- CONTRIBUTED
Chupucabra, the Latin bloodsucker, is an example of the vivid make-up used in the production.
Tanya Batson-Savage, Freelance Writer
THE PROBLEM with staging a production about HIV/AIDS is the tendency to treat it is as an attempt to educate the public. This often means putting in information under whose weight the production tends to creak. Chupucabra, presented last weekend, was one of those treatments conceived imaginatively enough to rise above this weight.
The production was presented last weekend at the Phillip Sherlock Centre for the Creative Arts (PSCCA), University of the West Indies, as a part of the University Dramatic Arts Society's (UDAS) major production for 2005. The society presented two one-act plays: Paloma Mohammed's Chupucabra and Victor Edwards' Games. Both plays were directed by Brian Heap.
Games and Chupucabra mark the second production coming out of the PSCCA since the start of the 2004/5 academic year which looks at the HIV/AIDS pandemic. Last semester, the University Players staged Godfrey Sealy's One of Our Sons.
Though both plays deal with the same issue, they were radically different and it is a particular shame that the productions were on only for the single weekend. Games involves role- playing as a group of high school students learns to understand the danger of not taking sexuality seriously. Unfortunately, like many productions that attempt to deal with the issue, the influx of AIDS related detail drags it under on occasion. It is, however, marked by good performances by the ensemble cast and provides good helpings of drama and humour.

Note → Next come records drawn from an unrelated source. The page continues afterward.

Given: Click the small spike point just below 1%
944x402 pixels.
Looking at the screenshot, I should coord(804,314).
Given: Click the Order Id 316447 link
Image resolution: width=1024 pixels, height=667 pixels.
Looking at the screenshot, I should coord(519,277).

The second piece, Paloma Mohammed's Chupucabra turned out to be fabulously invented and was a visually stunning piece of theatre. Both productions benefit from Heap's ability to create an interesting set built on symbolism. The simple set features dead leaves and stumps. The leaves are either strung together or clustered around the stumps. Together, they present the spectre of death and decay. This set is even more suitable to Chupucabra, however, as it deals with the supernatural. Both productions also use light and sound well, but again Chupucabra wins out.

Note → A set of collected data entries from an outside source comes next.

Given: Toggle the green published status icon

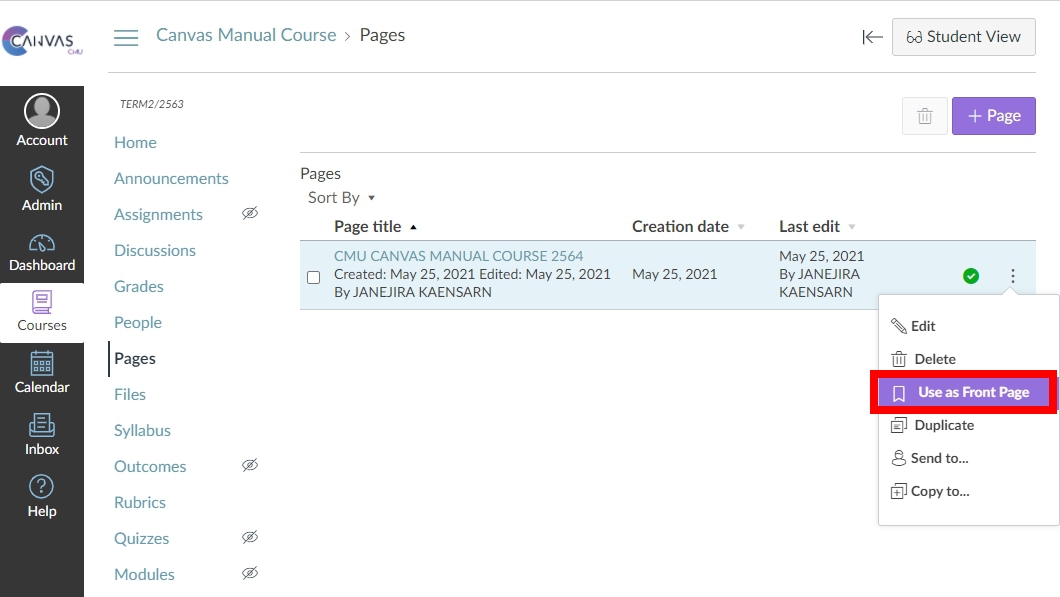Looking at the screenshot, I should coord(970,276).
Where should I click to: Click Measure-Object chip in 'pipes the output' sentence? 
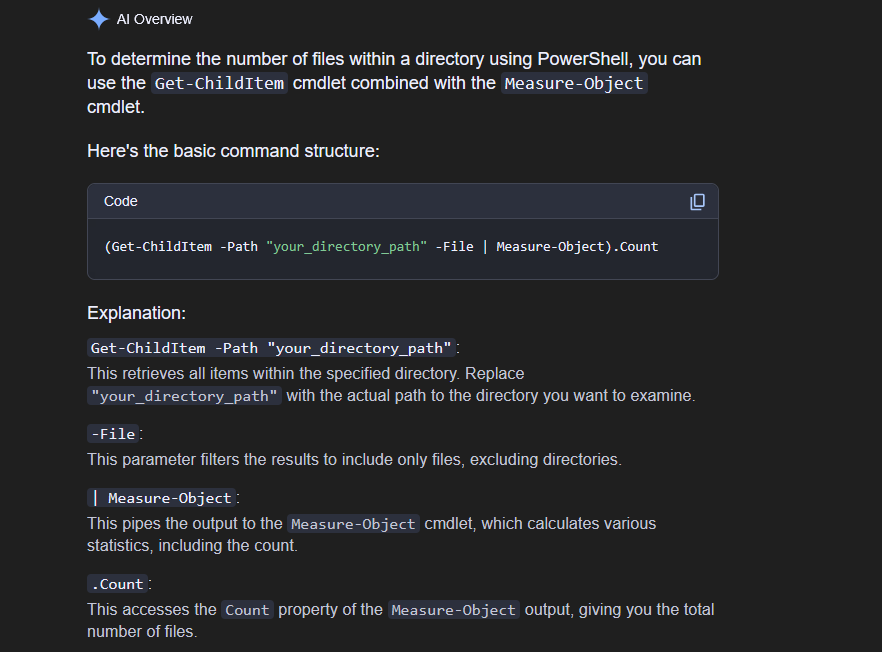(353, 524)
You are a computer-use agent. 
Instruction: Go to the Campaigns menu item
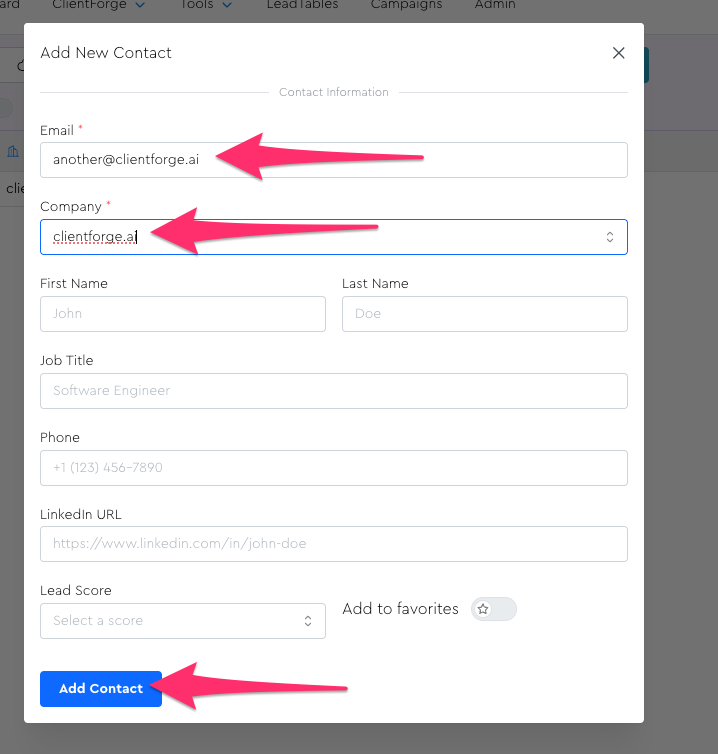tap(406, 5)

Mohammed's strongest weapon is the inventiveness of the production, which engages various bloodsuckers who meet one night to discuss their fate - and incidentally the fate of mankind on whom they thrive.
Though these creatures hail from around the world, they speak to a Caribbean perspective, as it is the place where all the influences have come to reside. Present are the likes of Africa's Obayifo (Teneile Warren), China's Chiang Shih (Tashawn Tonge), India's Vetala (Peter Parkinson) and the Caribbean's Socuyant (Nia Thompson), Logaroo (Carlon Worrell) and Ol' Higue (Paulette Smith), among others.
Costume and make-up, comprising some skilled body art painting by The Body Designers, bring these creatures artfully to life. Furthermore, Warren, Clifford Warmington (Jaracaca), Tonge and Parkinson give very good performances, having delved beautifully into the nature of their characters.
So, as the spectre of HIV/AIDS continues to hover as a daunting figure above the world, dangling menacingly close to the Third World, it is particularly important that the arts be employed to carry the message. Though the disease cares not for tolling bells and who would answer them, the numbers have been seen to increase drastically among the poor and the uneducated. They are easier prey.
The message is however, easier to carry when a little imagination and a lot of skill are used to grease its passage.